• [EXTRACT TO READ]:
I wonder if I am this way because of adaptation or paranoia. This kind of pattern settled in pretty quickly when I came to college, and I had actively prepared to improve my time management before I came. But before I was here I was able to actually relax for a change. Even reading my passage above about having a life sounds like an objective where certain things have to be met in order for me to qualify as 'having a life'. Any time not spent wondering how I'm going to accomplish the rest of the day is usually spent wondering how I'm going to accomplish the next ten years. I actively worry about getting a job and a car and an apartment, and then I wonder how I'm going to balance that with class and yet maintain at least a 3.5 (which is my own standard of being 'acceptable').
I wonder if it will ultimately become a choice for me between sacrificing my social future and my academic one. I've already shifted significantly in the direction of the academic one. I have a list of books I 'need' to read and diversions are low on my list of things of importance (they often get ranked as how useful they will be for me, and I generally analyze them afterwards to determine if they were worth the effort). I wonder what such a choice would cost me. Most of all, I wonder if I can find anyone else who understands the spot I have put myself in.
1 Comments:
this is the past and i almost want to jump ahead and read the most current writings of what life is now for you. everyone goes through such things of thinking and which order things should be. i have to say you have your head straight and doing a great job even though what i read is the past. If you are to read the past the current is probably the same or intensified a bit, more responsibilities as you mature. You know where i stand and the person who is the Saviour of this world. Stop for a moment, reading this you just put things in order of importance but what is the goal? what is the truth - which guides us through life? what path, which puts these goals in order of importance, is it just us, our way of which we think is right?. that's all. no rebuttal is needed.

• [GIVEN RECORDS]:

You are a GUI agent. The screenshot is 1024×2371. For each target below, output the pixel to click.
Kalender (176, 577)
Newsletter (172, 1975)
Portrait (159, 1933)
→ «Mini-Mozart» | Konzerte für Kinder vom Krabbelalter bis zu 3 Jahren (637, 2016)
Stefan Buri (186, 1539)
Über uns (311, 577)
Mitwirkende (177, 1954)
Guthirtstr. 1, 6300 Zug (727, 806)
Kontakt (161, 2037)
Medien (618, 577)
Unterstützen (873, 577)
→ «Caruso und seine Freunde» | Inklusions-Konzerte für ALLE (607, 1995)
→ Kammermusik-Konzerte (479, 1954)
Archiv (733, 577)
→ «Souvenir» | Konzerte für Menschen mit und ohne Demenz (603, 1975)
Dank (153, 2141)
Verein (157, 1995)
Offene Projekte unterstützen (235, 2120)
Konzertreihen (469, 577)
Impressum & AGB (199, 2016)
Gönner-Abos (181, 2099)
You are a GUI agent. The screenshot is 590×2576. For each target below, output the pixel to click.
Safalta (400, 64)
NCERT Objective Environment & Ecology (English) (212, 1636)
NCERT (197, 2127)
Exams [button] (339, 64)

• [EXERCISE DESCRIPTION]: In the text about college pressures, list each thing the writer says they actively worry about getting. Answer from the text alone, not from the material.

• [WRITTEN RESPONSE]: A job, a car and an apartment.